• _WORK INSTRUCTIONS_
Should a line in the entries below contain "legend", return that line.

*** Opening of INPUT MATERIAL ***

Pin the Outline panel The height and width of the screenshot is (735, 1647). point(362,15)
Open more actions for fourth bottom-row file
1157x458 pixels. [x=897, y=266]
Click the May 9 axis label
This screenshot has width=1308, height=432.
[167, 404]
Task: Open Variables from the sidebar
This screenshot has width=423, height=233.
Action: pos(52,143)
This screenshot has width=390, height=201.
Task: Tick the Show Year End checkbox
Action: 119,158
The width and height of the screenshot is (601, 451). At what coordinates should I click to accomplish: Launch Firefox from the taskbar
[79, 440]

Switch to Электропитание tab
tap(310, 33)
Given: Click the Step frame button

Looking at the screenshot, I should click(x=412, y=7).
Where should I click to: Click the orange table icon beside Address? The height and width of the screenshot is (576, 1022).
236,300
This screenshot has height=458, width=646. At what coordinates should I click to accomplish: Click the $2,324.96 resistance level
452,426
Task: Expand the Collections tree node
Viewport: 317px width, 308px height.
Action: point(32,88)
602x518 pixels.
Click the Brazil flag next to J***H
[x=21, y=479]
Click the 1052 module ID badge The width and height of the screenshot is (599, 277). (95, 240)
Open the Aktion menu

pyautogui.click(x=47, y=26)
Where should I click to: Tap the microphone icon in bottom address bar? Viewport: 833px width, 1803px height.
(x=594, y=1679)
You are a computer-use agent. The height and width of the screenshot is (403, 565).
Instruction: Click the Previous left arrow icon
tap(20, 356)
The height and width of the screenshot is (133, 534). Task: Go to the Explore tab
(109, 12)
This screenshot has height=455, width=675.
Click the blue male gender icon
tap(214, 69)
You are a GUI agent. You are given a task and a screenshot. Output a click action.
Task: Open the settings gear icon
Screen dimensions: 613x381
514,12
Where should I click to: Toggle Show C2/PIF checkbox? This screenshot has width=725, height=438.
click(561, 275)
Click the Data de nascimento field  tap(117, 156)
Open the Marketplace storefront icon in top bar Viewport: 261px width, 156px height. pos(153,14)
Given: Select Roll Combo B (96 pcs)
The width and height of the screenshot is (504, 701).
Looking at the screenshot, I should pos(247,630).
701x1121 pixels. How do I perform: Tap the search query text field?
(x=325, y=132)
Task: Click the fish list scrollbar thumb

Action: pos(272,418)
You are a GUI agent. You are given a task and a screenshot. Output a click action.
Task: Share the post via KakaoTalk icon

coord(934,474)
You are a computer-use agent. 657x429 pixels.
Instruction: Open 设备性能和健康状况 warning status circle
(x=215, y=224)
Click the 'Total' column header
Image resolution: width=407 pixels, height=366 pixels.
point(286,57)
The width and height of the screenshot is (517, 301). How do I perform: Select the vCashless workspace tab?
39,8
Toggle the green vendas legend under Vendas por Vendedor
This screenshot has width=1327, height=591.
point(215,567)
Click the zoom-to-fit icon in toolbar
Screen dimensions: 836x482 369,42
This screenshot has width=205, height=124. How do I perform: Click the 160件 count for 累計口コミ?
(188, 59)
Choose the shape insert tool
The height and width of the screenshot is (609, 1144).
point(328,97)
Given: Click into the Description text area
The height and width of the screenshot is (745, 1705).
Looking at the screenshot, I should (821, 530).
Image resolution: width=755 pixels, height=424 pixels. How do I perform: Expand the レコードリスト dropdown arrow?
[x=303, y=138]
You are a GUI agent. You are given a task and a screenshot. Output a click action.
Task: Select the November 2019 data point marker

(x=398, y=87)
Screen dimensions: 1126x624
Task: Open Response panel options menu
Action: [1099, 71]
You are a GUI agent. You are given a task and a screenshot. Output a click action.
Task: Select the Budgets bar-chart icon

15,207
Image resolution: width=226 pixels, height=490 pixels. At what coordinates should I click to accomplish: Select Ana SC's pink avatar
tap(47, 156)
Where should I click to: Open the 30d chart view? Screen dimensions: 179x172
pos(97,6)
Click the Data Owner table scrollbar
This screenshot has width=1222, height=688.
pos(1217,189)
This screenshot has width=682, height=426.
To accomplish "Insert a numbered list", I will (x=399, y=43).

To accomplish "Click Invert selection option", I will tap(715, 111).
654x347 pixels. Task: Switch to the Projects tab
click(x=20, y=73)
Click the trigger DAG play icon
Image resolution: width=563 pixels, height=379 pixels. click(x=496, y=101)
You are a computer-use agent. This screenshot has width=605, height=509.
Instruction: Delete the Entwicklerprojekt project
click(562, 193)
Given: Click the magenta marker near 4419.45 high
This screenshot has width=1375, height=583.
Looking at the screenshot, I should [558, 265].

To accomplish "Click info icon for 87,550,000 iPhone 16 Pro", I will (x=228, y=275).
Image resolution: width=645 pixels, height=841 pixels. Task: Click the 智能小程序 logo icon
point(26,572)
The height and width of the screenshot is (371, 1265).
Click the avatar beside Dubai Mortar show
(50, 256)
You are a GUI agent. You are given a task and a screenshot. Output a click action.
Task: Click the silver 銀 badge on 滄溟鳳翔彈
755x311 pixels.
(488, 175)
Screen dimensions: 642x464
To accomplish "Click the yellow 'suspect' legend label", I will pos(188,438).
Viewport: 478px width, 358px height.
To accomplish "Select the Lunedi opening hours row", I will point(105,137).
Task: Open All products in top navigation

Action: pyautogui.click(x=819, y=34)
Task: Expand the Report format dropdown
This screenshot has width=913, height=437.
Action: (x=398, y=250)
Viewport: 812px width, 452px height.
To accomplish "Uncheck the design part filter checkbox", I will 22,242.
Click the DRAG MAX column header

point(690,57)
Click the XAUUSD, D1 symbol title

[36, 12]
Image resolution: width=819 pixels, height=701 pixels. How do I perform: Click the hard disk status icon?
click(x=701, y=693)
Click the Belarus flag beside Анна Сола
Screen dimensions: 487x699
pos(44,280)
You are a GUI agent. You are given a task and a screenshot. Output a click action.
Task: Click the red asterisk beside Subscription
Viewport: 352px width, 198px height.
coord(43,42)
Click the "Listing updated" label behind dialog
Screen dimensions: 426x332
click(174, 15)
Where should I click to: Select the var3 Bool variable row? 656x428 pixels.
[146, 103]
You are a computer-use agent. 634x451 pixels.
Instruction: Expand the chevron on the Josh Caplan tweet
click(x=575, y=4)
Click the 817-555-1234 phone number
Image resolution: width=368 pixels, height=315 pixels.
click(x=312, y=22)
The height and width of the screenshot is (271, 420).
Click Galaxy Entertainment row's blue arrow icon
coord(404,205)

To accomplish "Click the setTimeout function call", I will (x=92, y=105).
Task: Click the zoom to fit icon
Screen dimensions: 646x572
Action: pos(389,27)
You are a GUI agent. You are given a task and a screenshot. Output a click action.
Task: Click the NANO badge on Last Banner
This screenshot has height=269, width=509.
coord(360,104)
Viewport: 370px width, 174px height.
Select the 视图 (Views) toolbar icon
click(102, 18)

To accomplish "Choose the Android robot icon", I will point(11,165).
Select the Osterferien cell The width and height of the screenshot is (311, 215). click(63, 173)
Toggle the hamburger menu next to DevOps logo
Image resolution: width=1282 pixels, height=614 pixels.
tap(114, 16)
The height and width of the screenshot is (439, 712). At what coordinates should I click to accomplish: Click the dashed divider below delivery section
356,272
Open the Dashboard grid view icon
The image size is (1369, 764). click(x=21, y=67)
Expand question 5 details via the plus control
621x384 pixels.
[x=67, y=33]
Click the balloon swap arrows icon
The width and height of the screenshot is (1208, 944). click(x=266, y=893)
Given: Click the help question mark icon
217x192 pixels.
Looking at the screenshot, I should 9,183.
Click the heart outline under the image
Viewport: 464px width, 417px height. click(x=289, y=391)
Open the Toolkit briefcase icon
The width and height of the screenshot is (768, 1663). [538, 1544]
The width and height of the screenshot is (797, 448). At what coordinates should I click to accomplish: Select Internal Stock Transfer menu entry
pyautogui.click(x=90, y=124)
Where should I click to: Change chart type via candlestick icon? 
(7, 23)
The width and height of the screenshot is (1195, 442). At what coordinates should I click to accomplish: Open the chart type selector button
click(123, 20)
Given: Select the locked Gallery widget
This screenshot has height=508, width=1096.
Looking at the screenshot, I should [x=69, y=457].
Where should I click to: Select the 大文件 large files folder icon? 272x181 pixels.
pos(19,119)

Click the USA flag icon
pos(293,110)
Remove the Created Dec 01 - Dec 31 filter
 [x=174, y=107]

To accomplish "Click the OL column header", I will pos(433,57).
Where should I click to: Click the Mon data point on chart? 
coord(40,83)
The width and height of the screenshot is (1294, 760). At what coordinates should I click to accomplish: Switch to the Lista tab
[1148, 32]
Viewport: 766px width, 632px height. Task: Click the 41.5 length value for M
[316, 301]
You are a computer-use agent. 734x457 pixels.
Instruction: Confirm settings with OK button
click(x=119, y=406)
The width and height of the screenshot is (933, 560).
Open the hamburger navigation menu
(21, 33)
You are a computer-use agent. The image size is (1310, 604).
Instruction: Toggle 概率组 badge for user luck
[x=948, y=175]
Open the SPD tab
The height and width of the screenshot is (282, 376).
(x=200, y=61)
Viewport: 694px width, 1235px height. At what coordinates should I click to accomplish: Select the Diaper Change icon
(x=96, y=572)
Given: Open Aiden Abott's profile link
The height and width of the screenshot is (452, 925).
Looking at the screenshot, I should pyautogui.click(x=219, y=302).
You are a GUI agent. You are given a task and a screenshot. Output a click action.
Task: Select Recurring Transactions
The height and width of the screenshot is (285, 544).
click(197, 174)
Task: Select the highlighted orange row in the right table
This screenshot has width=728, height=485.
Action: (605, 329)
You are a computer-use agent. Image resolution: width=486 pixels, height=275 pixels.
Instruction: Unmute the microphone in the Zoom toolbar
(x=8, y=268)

*** Close of INPUT MATERIAL ***

• _ANSWER BELOW_
Toggle the green vendas legend under Vendas por Vendedor
To accomplish "Click the yellow 'suspect' legend label", I will pos(188,438).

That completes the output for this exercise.